Preference will be given to CFPs and PPs designed to:

  • Develop linkages between two or more sectors of the food system
  • Support the development of entrepreneurial projects
  • Develop innovative connections between the for-profit and nonprofit food sectors
  • Encourage long-term planning activities and multi-system, interagency approaches with collaborations from multiple stakeholders that build the long-term capacity of communities to address the food and agricultural problems of the communities, such as food policy councils and food planning associations
  • Develop new resources and strategies to help reduce food insecurity in the community and prevent food insecurity in the future by developing creative food resources; coordinating food services with park and recreation programs and other community based outlets to reduce barriers to access; or creating nutrition education programs for at-risk populations to enhance food-purchasing and food-preparation skills and to heighten awareness of the connection between diet and health

Examples of CFP Projects include, but are not limited to, community gardens with market stands, value chain projects, food hubs, farmers’ markets, farm-to-institutions projects, and marketing and consumer cooperatives. All projects must involve low-income participants.

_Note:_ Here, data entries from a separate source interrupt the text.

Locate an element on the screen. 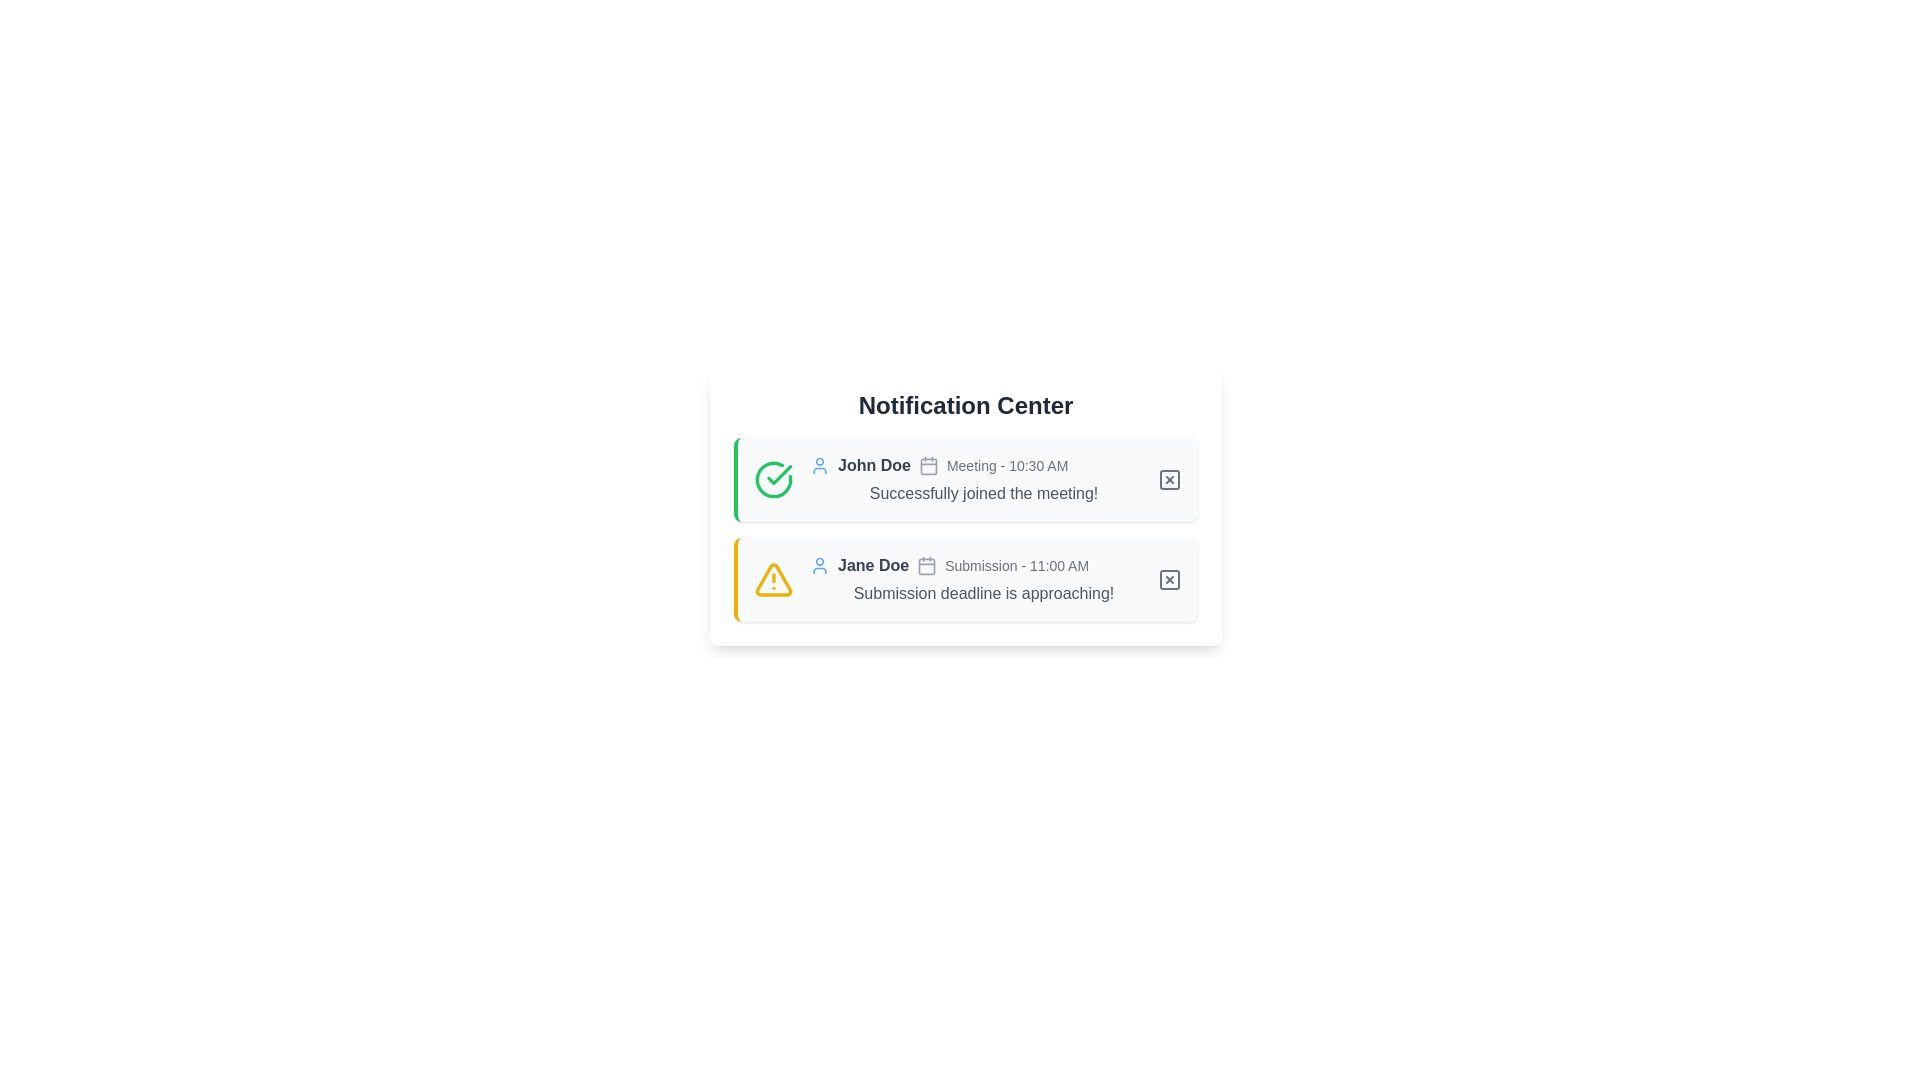  the user name label in the first row of the notification list within the Notification Center, which is located between a user icon and a calendar icon is located at coordinates (874, 466).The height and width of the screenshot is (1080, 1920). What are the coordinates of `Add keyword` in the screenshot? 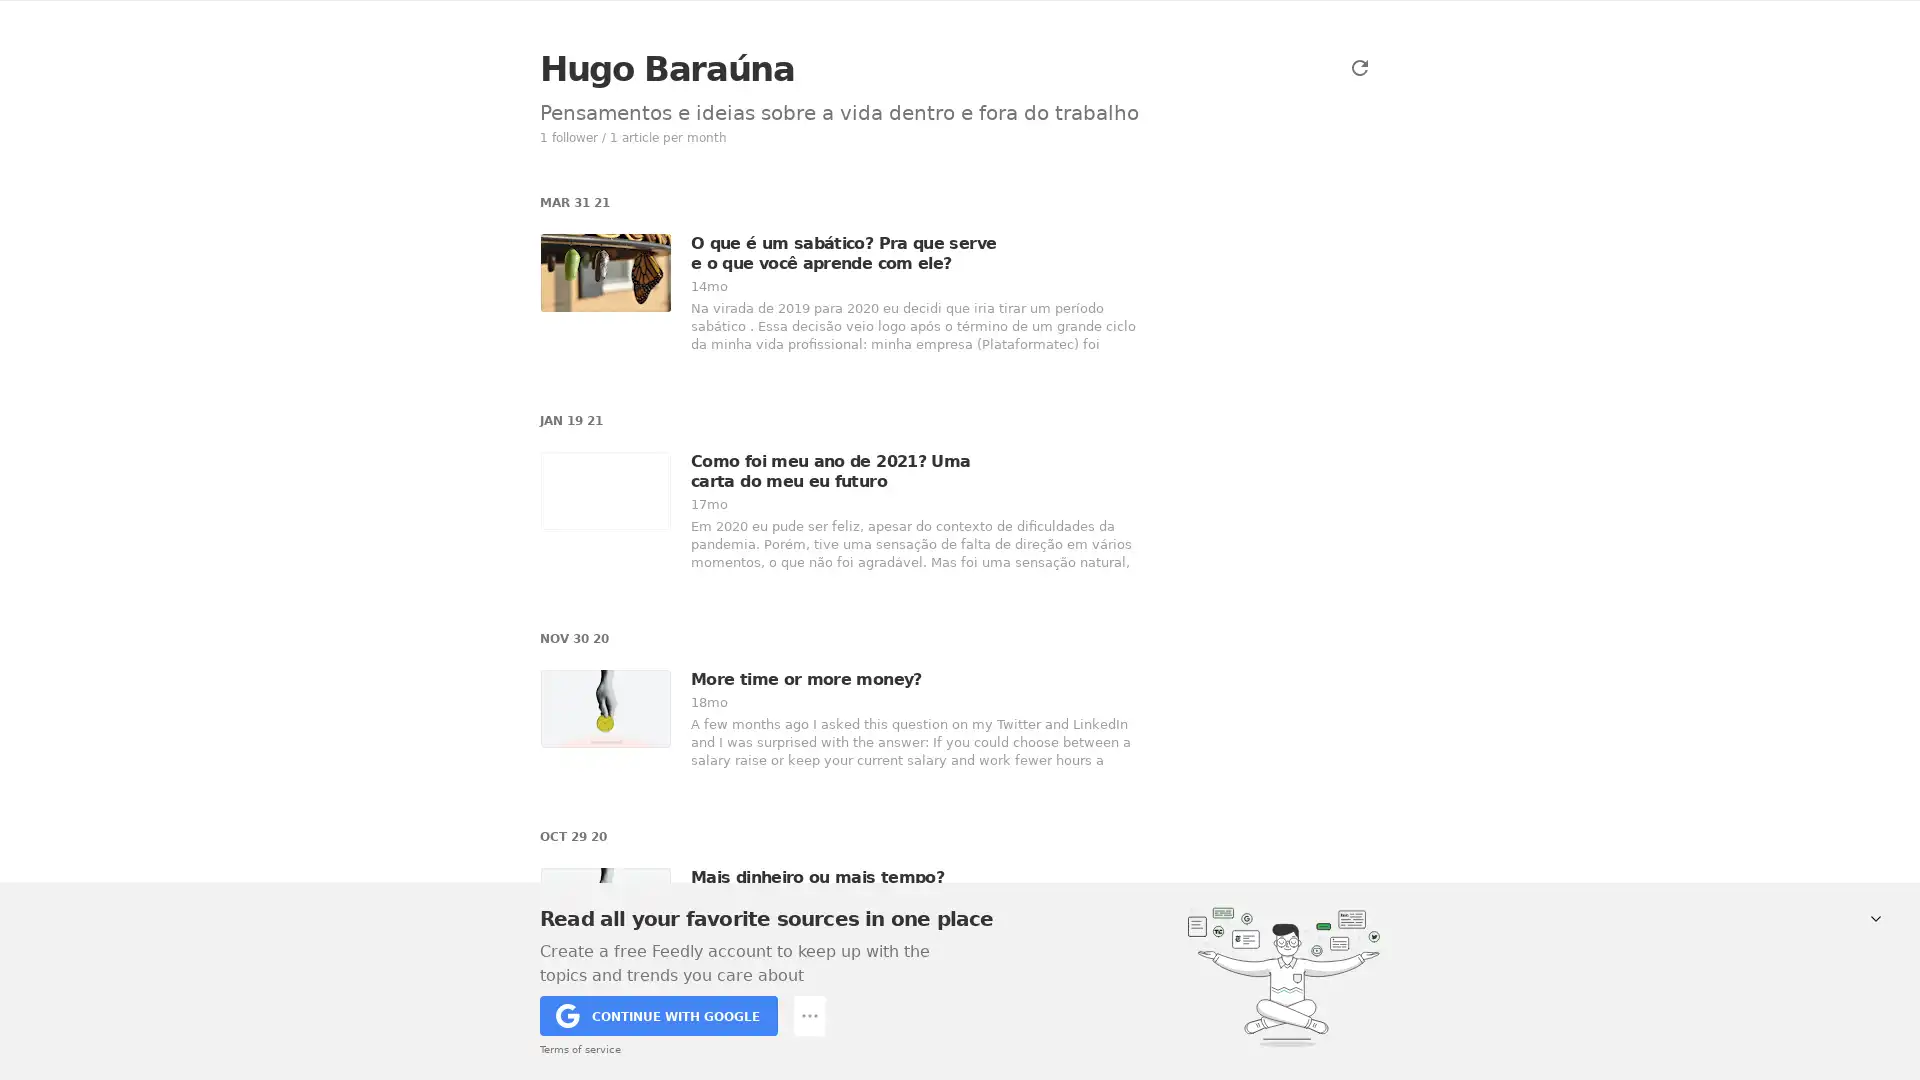 It's located at (810, 1015).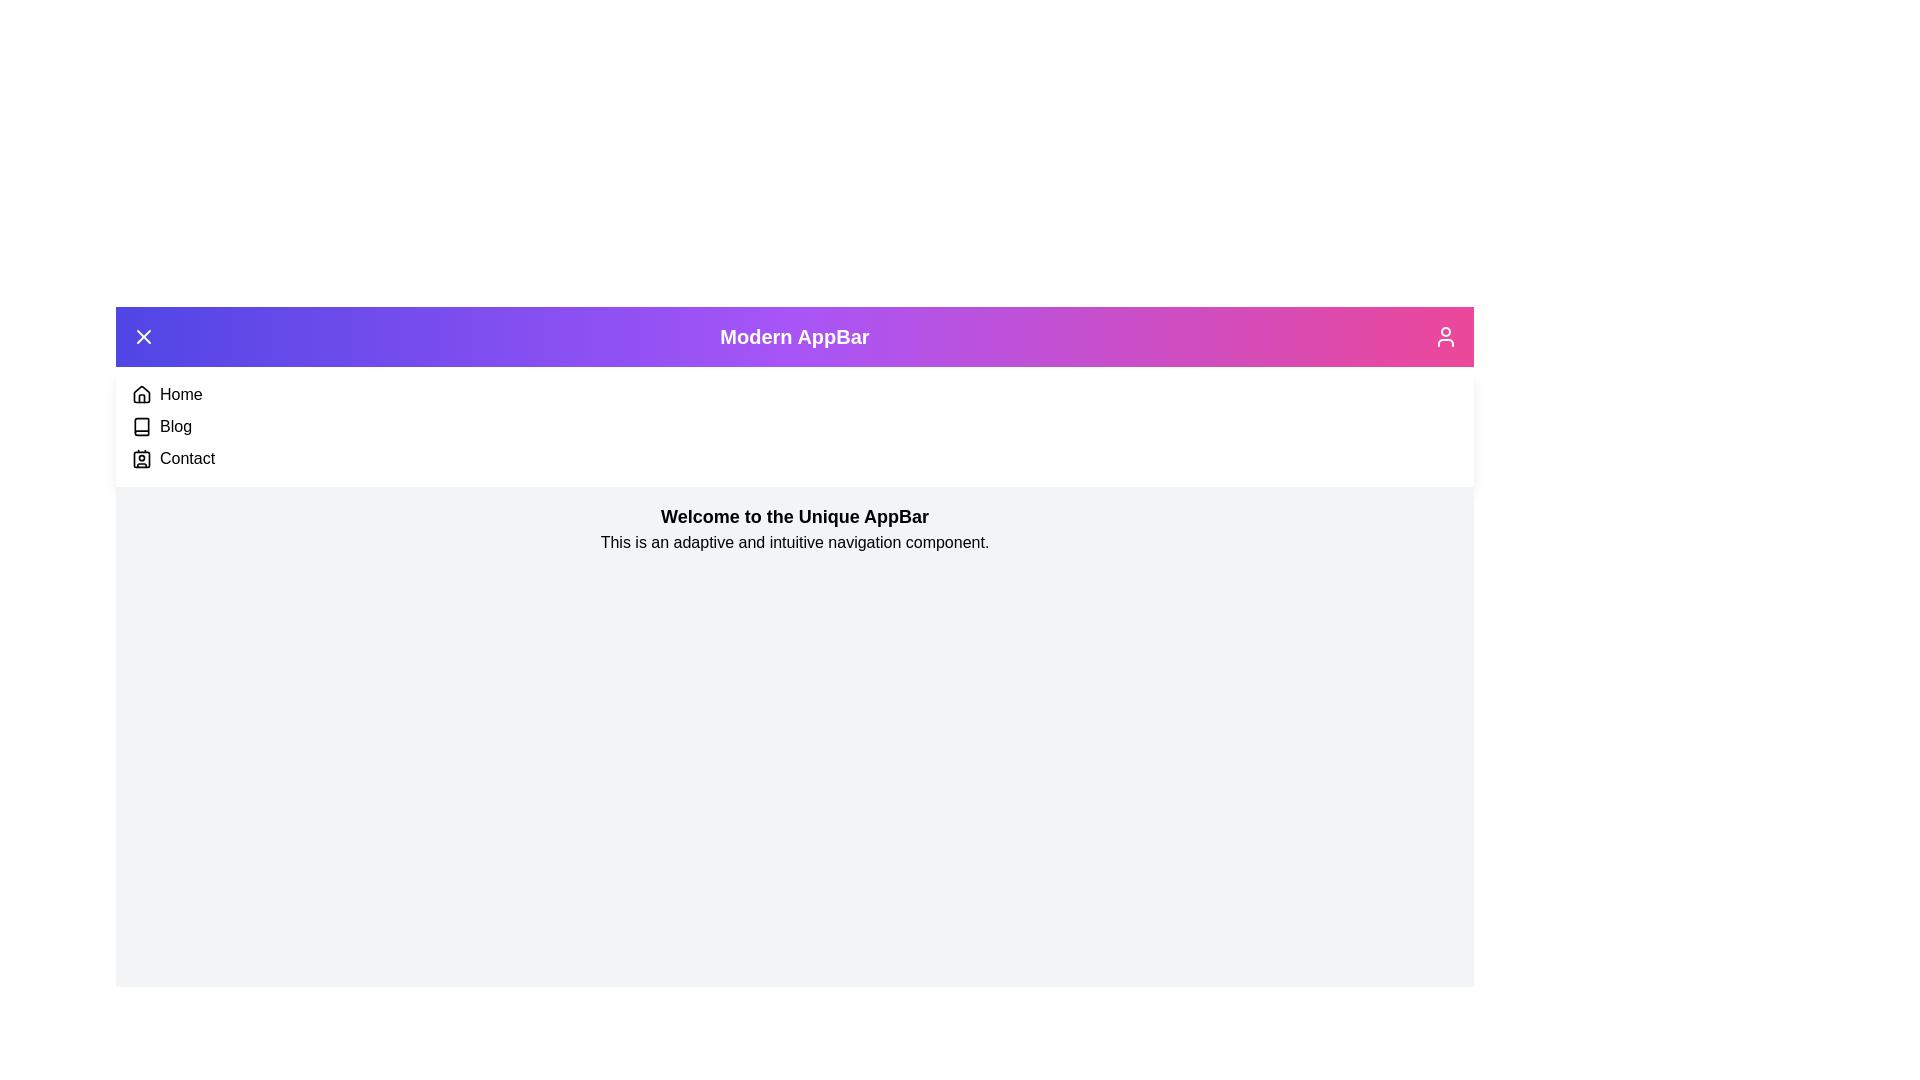  I want to click on the navigation item Blog from the menu, so click(141, 426).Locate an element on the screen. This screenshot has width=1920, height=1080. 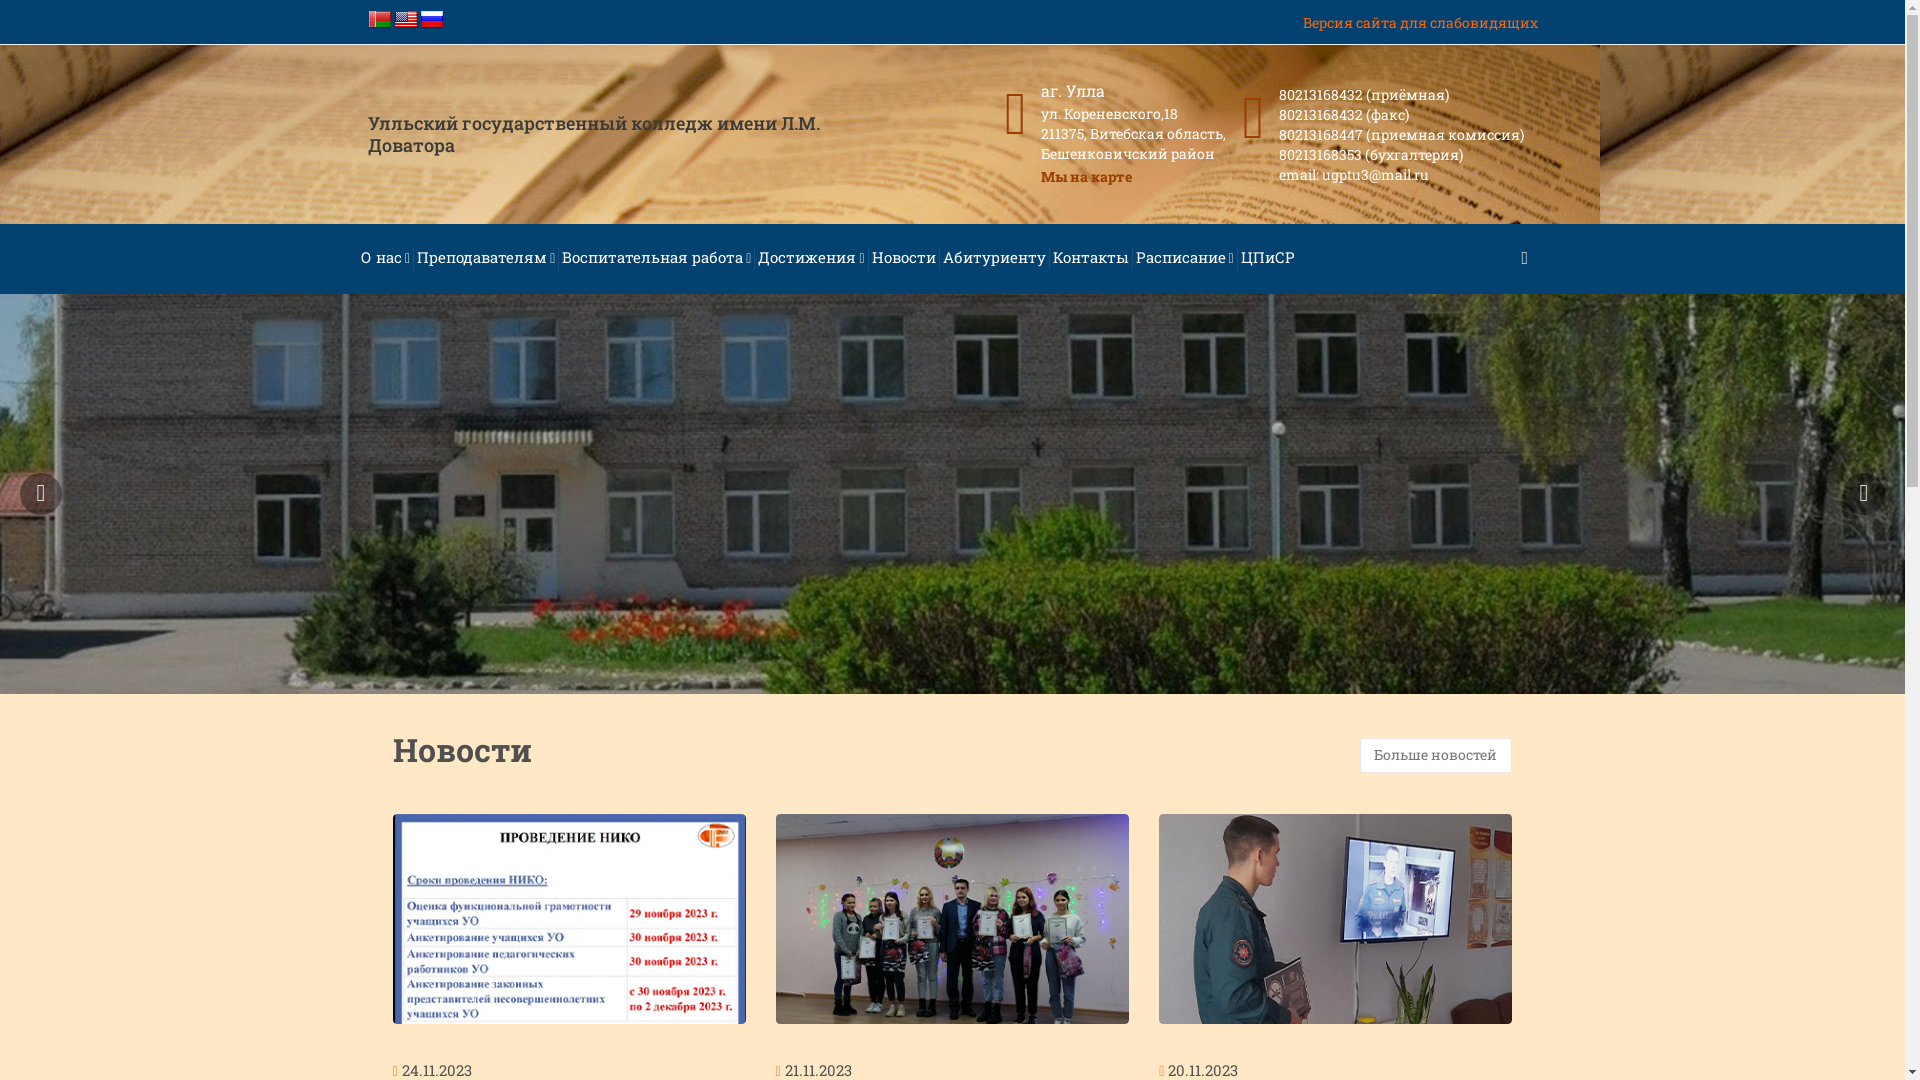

Examples of PPs include, but are not limited to, community food assessments’ coordination of collaboration development plan, Geographic Information System (GIS) analysis, food sovereignty study, and farm-to-institution exploration. All projects must involve low-income participants.

Amount: Approximately $4,800,000 is available. Awards are dependent upon project type:

  • Community Food Projects (CFP): CFP awards will not exceed $125,000 in any single year or $400,000 over four years.
  • Planning Projects (PP): PP awards will not exceed $35,000 for the total project period. The maximum PP award period cannot exceed three years.

CFP and PP applicants must provide matching on a dollar-for-dollar basis for all federal funds awarded. Match must be documented for all project years at the time the application is submitted. CFP and PP grantees must provide matching funds through cash and/or in-kind contributions, including third-party in-kind contributions, fairly evaluated, including facilities, equipment, or services.

Eligibility: Public food program service providers, tribal organizations, or private nonprofit entities, including gleaners (see definition in note below), meeting the following four requirements are eligible to receive a CFP or PP award:

  • Applicants must have experience in the area of: community food work, particularly concerning small and medium-size farms, including the provision of food to people in low-income communities and the development of new markets in low-income communities for agricultural producers; job training and business development activities for food-related activities in low-income communities; or efforts to reduce food insecurity in the community, including food distribution, improving access to services, or coordinating services and programs
  • Demonstrate competency to implement a project, provide fiscal accountability, collect data, and prepare reports and other necessary documentation
  • Demonstrate a willingness to share information with researches, evaluators, practitioners, and other interested parties, including a plan for dissemination of results
  • Collaborate with one or more local partner organizations to achieve at least the hunger-free communities goal

Note: A gleaner is an entity that (a) collects edible, surplus food that would be thrown away and distributes the food to agencies or nonprofit organizations that feed the hungry; or (b) harvests for free distribution to the needy, or for donation to agencies or nonprofit organizations for ultimate distribution to the needy, an agricultural crop that has been donated by the owner of the crop.